Does a Code Assistant Need Large Models?
A curious engineer's journey from an OpenAI research paper to building a fully local, multi-agent coding assistant — and benchmarking it against Claude.
The Question That Started It All
For a long time, I was puzzled by a fundamental question: how can an LLM — which is essentially just predicting the next token — write correct code? Coding is inherently logical. Logic shouldn't emerge from statistical word prediction, or so I thought.
So I did what any curious engineer would do: I asked GPT and Claude. That conversation led me to a landmark paper — Evaluating Large Language Models Trained on Code by OpenAI. One result stood out immediately.

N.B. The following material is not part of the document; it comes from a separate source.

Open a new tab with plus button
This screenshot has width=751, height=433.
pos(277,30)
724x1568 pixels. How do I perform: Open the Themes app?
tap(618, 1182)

This answered the first part of my question: a 12B model trained on code is good enough. But it still did not explain why logic can emerge from token prediction.

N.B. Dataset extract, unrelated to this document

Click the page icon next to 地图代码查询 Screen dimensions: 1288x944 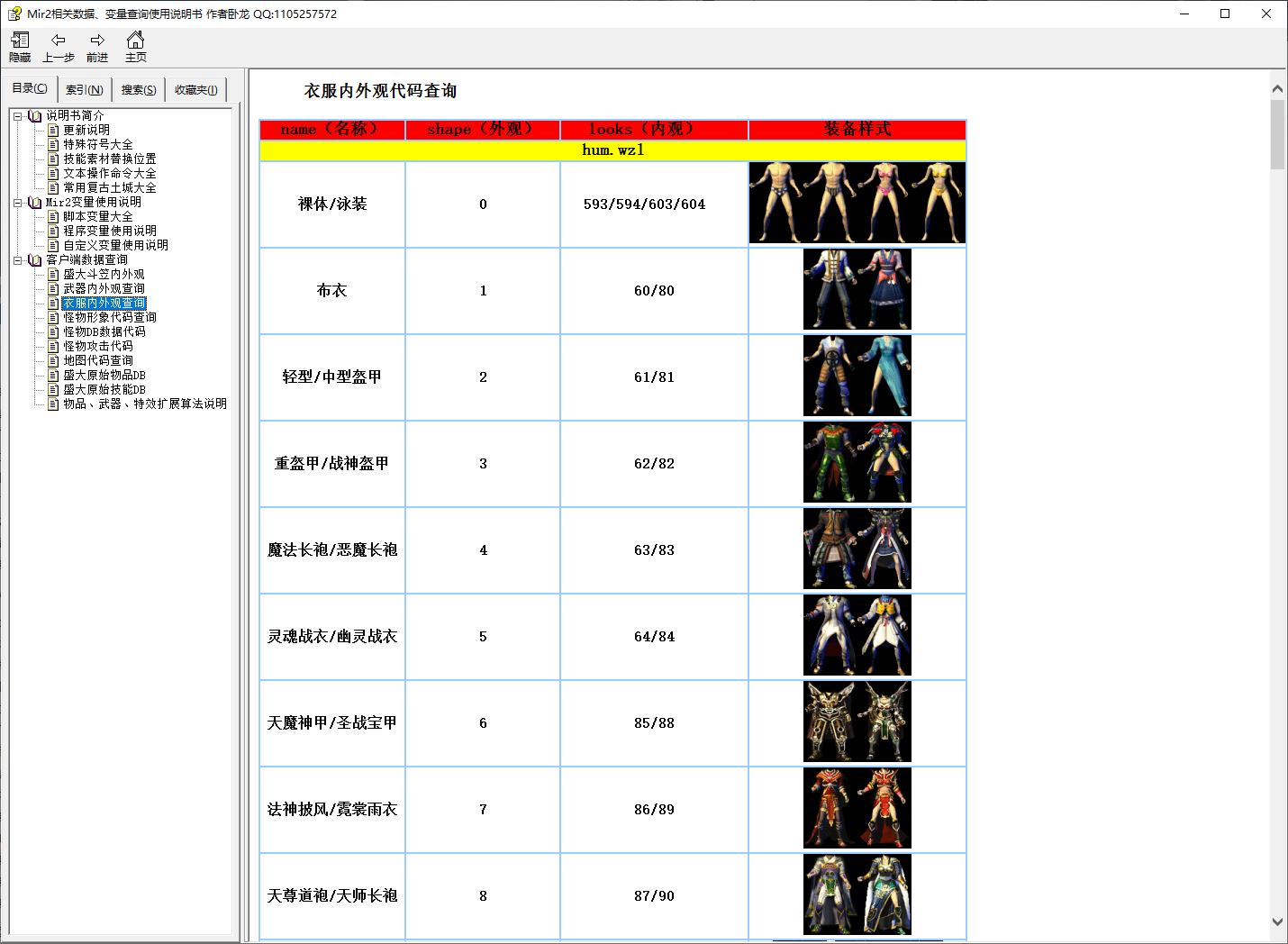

The answer was simpler than I expected. A programming language is just another language — but with far fewer keywords and a strict, unambiguous grammar. Code on GitHub and Stack Overflow always appears with surrounding context: problem statement, comments, variable names, tests. As long as an LLM has learned that mapping, it can generate code that fits the context. Logic is just a very regular sub-language of human writing.
This realisation led to a second thought: if programming is just another language with fewer words, a smaller and more specialised model should be sufficient.
Building the Local Code Assistant
I chose Ollama as the inference backend — it runs quantised models locally with a clean API — and started with the Qwen 2.5 Coder family (7B, 14B, and 32B). Rather than a chat interface, I wanted an agent that could actually write files, edit them, and run shell commands — the things that matter for real development work.
I also believe strongly in specialisation. A single all-knowing model tends to be average at everything. Instead, I defined distinct personas with different instructions, each doing one thing well.
Three Execution Modes
1. Interactive mode — a standard REPL where you can ask questions, request edits, and work iteratively. The assistant maintains session history and can be resumed across sessions.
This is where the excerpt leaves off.